GLEN DALE - In some states, including West Virginia, child sexual predators named earlier this month in the Boy Scouts of America's so-called "perversion files" can still be prosecuted.

West Virginia law has no statute of limitations on a felony. In Ohio, the statute in child sex cases limits prosecution to a time period of 21 years either from when the child turns 18 or when it was first reported to an adult.

Portland, Ore. Attorney Kelly Clark released the BSA documents on Oct. 18 after the Oregon Supreme Court ruled they could be made public.

Marshall County Prosecutor Jeffrey Cramer said "while it's true that there is no statute of limitations on felonies in West Virginia, prosecuting a case against (the accused) would be nearly impossible without one of the alleged victims coming forward."

He said the BSA documents redacted the names of alleged victims and, without a complainant willing to testify in court, the evidence would be entirely hearsay.

"I have reviewed the documents," Cramer said. "Based upon a brief investigation, I believe (the accused) is still alive and living in the area. My understanding is that the alleged victims would be in their 50s and 60s now. Without a victim coming forth and providing evidence regarding what actually occurred, I won't speculate regarding what, if any, charges may be supported by that evidence."

Attempts to reach the accused man were unsuccessful.

A total of six boys alleged to scout officials that an unknown man entered their tent on July 1, 1972, and touched them inappropriately. The letter said the man covered the boys' eyes or shined a flashlight to conceal his identity.

The documents further allege that a camp director and program director discovered the former scoutmaster from Glen Dale performing sexual acts on a scout between midnight and 1 a.m. July 20, 1972, in a tent at the Sandcrest Scout Reservation in Ohio County.

Former Scout executive John E. Richmond reported the incident in a July 26, 1972 letter to Paul Ernst, the then-BSA supervisor of registration and membership. Richmond said he and Wayne Julian, former Scout executive of the National Trial Council who was on vacation in Wheeling at the time, went to the camp that night and confronted the man. Richmond said the accused "was waiting on the porch of the lodge ... and was quite belligerent; however, after the facts were presented to him, he cried.

"I gave him two alternatives: to resign immediately as a member of the Boy Scouts of America and to seek psychiatric assistance or to report him to local police authorities. He agreed to the first proposal," Richmond wrote.

The accused, in his resignation letter, stated the following: "It took me about one month after signing on as Scoutmaster of Troop 82 to realize I'd made a big mistake," he wrote.

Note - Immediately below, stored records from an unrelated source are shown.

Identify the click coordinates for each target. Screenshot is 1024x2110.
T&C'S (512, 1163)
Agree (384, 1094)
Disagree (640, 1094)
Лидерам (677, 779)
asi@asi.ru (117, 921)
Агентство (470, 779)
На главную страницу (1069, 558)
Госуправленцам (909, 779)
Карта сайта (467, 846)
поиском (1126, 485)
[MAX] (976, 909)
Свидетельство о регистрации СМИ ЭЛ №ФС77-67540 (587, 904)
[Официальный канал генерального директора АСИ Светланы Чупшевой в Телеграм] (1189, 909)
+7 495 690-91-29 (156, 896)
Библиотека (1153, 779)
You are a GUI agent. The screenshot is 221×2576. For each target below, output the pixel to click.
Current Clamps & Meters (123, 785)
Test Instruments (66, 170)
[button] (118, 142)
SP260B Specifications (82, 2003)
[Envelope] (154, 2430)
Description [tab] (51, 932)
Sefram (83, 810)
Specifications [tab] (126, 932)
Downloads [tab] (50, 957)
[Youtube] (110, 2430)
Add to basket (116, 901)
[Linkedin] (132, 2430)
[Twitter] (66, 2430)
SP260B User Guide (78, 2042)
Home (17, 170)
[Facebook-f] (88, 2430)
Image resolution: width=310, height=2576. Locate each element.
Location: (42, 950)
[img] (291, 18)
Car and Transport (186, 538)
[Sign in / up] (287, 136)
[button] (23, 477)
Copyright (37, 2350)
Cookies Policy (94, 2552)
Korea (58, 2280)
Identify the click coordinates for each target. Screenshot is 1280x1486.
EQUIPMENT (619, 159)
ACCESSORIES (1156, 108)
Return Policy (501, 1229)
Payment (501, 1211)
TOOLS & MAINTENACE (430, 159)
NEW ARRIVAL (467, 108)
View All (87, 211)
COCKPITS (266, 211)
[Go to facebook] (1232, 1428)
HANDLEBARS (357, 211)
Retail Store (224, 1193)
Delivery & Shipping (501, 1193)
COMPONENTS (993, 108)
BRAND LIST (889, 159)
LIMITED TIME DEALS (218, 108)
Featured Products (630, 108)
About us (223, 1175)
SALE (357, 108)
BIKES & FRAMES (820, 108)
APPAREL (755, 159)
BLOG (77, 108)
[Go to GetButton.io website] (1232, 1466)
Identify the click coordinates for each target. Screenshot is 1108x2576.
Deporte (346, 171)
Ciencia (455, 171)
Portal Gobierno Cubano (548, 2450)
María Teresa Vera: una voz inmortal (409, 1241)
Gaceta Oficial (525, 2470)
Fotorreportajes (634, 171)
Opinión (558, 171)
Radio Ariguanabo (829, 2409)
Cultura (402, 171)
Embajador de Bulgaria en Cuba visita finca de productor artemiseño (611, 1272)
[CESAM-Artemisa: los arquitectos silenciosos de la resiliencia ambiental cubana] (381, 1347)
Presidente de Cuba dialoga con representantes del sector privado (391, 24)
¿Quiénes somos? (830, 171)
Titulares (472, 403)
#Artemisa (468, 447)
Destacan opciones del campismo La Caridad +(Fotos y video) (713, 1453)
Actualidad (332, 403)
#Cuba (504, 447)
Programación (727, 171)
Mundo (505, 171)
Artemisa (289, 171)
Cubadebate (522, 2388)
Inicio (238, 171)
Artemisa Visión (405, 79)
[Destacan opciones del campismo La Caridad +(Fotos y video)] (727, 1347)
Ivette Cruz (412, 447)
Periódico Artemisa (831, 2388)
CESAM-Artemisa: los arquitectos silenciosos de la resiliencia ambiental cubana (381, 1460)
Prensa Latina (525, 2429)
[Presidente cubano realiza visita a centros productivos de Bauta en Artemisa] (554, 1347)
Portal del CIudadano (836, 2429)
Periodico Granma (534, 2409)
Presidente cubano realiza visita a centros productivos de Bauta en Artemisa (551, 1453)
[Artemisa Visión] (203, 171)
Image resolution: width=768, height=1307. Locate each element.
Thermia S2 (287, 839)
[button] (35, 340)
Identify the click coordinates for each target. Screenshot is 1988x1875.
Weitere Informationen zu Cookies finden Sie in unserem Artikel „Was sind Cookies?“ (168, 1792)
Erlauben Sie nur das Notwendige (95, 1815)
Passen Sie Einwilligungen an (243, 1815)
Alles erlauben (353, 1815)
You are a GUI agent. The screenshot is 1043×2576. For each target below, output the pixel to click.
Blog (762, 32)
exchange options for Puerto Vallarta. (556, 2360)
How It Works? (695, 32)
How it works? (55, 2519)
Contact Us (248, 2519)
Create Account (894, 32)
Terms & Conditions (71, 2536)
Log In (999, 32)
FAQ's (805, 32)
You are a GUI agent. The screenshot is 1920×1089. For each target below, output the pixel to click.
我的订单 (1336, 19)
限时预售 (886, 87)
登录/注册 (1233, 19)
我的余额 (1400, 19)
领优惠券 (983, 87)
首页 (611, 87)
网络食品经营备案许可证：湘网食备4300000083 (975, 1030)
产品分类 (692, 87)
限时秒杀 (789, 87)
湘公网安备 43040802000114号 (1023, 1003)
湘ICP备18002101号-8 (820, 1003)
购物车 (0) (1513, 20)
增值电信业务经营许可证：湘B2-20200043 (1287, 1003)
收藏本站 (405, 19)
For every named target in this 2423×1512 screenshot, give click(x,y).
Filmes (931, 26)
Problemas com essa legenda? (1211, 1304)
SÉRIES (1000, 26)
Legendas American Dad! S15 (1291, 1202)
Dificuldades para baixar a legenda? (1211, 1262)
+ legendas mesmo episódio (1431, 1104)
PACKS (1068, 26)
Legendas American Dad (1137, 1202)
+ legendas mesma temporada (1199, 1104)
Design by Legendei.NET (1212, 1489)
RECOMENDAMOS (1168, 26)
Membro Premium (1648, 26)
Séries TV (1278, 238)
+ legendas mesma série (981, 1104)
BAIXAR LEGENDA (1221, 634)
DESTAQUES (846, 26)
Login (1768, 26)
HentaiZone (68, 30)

There were "just too many boys for me to handle, even with the two good assistants. And the situation has been compounded by other factors."

Wheeling Attorney William Wilmoth, who is a member of the Boy Scouts of America's 17-state Central Region Leadership Standards Committee, said the organization will survive the perversion files scandal.

"The committee hears appeals from adults and scouts who have been thrown out of scouting or who have had their membership or renewal applications denied for such things as criminal convictions, sexual misconduct or other reasons," he said.

He said the Boy Scouts is doing a better job of policing membership than it has in the past.

"The information that has been recently disclosed is from very old files," he said. "... They should have been disclosed long ago. Scouting is a strong organization. It will survive. Like every organization that works with youth, there have been many changes in the way scouting operates."

Calls to local scout executives and others associated with the Boy Scouts were not returned last week.